Personal information
- Full name: Ewald Dytko
- Date of birth: 18 October 1914
- Place of birth: Załęże, German Empire
- Date of death: 13 June 1993 (aged 78)
- Place of death: Katowice, Poland
- Position(s): Midfielder

Youth career
- 0000–1929: Naprzód Załęże

Senior career*
- Years: Team / Apps / (Gls)
- 1931–1939: Dąb Katowice
- 1939–1942: 1. FC Kattowitz
- 1942–1943: TuS Nuendorf
- 1945–1950: Baildon Katowice
- 1950: Związkowiec Pszczyna

International career
- 1935–1939: Poland / 22 / (0)

Managerial career
- RKS Radzionków
- Walcownia Dziedzice
- RKS Bielsko
- RKS Sośnica
- CKS Czeladź
- Huta Łaziska
- Dąb Katowice
- GKS Katowice

= Ewald Dytko =

Polish footballer (1914–1993)

Edward Jan (born Ewald Oskar) Dytko (18 October 1914 – 13 June 1993) was a Polish footballer who played as a midfielder. He represented Poland at international level from 1935 to 1939.

He was born in Załęże (now a district of Katowice), the son of the hewer Johann Dytko and his wife Viktorie née Granek. He played football from an early age. In 1931, he became a player of Dąb Katowice. In 1936, his team was promoted to the Polish top division, but due to Dąb's disqualification, the club was relegated in the middle of the 1937 season.

His national debut occurred on 18 August 1935 in Katowice against Yugoslavia.
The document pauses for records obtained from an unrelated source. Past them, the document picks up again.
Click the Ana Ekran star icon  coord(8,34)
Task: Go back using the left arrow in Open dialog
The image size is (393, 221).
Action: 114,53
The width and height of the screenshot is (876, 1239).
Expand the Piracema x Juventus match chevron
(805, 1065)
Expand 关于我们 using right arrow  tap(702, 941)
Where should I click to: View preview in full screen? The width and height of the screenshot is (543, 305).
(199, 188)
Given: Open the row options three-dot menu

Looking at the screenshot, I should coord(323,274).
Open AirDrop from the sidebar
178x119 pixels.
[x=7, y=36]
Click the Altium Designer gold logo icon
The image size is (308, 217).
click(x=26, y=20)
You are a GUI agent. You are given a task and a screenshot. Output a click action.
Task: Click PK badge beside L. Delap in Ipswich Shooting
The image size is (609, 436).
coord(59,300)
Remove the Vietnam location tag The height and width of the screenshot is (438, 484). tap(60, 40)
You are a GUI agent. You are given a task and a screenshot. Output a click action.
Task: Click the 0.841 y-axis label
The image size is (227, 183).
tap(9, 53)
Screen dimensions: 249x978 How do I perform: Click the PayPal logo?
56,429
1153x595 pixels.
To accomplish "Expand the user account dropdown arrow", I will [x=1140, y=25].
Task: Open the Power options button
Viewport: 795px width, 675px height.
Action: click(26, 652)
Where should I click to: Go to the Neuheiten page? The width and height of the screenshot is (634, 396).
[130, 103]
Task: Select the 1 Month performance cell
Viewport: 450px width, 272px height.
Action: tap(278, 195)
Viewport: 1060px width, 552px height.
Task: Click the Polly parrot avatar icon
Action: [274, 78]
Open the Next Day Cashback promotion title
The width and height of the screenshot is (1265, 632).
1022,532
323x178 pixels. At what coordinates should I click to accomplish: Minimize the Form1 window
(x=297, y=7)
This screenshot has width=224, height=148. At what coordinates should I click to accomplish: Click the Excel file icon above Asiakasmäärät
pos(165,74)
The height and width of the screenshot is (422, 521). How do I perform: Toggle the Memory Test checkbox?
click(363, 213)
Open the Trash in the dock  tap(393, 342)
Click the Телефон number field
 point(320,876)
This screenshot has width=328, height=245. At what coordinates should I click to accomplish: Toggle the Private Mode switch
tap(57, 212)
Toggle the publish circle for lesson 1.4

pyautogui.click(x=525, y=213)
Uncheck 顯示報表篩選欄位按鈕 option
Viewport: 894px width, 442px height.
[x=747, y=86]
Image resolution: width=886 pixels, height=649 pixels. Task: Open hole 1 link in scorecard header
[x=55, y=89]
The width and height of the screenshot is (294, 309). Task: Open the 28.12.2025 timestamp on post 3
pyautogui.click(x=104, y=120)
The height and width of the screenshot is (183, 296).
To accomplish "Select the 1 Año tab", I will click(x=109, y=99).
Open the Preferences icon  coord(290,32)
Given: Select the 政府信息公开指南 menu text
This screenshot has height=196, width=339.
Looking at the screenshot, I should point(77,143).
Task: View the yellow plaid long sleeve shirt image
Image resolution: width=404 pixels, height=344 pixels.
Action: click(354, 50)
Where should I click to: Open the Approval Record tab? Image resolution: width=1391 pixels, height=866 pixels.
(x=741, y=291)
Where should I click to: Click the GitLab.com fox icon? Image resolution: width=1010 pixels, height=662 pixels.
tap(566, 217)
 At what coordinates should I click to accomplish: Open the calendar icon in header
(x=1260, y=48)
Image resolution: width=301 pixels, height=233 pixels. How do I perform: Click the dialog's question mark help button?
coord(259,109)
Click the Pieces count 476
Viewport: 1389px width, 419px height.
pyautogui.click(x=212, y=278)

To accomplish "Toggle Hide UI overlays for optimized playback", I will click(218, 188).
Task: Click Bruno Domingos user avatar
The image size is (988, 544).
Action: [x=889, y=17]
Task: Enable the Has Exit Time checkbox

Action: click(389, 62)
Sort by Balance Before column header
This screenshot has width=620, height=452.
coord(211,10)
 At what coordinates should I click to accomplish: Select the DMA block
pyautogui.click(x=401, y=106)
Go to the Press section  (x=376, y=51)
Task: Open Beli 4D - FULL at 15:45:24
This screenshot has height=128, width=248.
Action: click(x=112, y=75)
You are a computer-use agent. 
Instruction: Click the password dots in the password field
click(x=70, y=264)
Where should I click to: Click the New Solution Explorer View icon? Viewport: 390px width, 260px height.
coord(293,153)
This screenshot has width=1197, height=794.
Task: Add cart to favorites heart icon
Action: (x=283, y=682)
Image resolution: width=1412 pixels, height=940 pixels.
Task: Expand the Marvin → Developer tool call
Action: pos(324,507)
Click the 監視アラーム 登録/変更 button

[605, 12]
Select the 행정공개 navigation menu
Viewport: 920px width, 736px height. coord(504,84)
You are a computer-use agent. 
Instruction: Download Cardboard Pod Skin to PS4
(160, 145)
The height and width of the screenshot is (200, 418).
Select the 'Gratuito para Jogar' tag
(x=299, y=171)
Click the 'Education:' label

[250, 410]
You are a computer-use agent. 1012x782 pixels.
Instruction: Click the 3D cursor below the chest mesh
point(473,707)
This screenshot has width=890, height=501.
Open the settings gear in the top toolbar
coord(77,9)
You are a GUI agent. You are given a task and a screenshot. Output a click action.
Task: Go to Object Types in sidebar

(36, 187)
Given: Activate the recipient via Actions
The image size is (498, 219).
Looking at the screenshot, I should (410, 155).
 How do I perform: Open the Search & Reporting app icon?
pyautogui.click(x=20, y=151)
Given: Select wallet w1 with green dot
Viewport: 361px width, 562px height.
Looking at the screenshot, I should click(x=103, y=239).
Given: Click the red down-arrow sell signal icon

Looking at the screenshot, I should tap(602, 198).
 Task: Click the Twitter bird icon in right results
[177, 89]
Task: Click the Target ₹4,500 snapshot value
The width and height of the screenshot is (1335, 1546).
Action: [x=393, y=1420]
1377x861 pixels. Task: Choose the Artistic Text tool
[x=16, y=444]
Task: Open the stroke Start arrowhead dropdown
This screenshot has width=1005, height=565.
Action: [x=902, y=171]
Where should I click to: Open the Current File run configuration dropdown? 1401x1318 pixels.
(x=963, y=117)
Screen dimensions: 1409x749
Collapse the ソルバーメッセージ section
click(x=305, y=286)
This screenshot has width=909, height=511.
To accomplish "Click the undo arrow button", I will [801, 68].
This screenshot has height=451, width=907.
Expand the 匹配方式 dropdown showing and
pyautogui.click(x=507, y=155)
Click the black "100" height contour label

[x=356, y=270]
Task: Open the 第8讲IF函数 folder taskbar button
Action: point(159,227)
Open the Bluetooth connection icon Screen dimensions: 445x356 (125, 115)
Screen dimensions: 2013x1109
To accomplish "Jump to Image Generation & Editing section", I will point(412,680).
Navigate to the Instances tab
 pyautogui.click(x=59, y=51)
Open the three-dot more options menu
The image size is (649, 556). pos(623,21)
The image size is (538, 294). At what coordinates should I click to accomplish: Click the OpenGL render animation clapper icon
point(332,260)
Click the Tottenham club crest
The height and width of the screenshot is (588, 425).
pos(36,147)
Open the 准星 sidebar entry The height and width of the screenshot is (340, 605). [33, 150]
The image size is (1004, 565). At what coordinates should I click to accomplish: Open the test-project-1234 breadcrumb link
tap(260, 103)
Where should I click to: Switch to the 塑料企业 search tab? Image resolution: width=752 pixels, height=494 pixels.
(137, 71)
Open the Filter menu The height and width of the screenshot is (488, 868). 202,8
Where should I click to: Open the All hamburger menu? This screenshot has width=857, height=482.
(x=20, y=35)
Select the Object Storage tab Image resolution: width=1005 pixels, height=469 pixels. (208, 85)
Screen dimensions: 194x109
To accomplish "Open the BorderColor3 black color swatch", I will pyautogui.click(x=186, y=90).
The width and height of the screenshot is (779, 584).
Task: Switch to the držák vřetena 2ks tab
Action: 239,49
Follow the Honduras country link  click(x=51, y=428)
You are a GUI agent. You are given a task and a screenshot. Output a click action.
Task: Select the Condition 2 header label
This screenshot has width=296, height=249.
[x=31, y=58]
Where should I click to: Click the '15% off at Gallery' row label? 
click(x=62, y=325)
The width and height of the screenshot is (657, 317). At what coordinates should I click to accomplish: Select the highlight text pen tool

Soon, Dytko became a key midfield, participating in 25 games. He played in the 1936 Olympic Games in Berlin, appearing in all four fixtures played by the Polish team, and in the 5–6 defeat to Brazil on 5 June 1938 at the 1938 FIFA World Cup in France. On 27 August 1939, Dytko took part in Poland's last interwar match, a 4–2 victory over Hungary.

Dytko is regarded as the co-author of the biggest successes of Polish football in the interwar period.

During the Second World War, he signed the German nationality list (Volksliste) and in 1942 was drafted into the Wehrmacht. In 1944, he was captured by the U.S. Army and kept at a POW camp in Austria.

After the war, he returned to Silesia and his beloved team, representing Dąb until 1950. Like many other inhabitants of Upper Silesia, he had problems with the communist government, which initially treated him as a traitor. He was cleared, but only after signing the declaration of loyalty to the Polish state.

After 1950, he worked as a coach in several Silesian teams, but without major successes. He died in Katowice.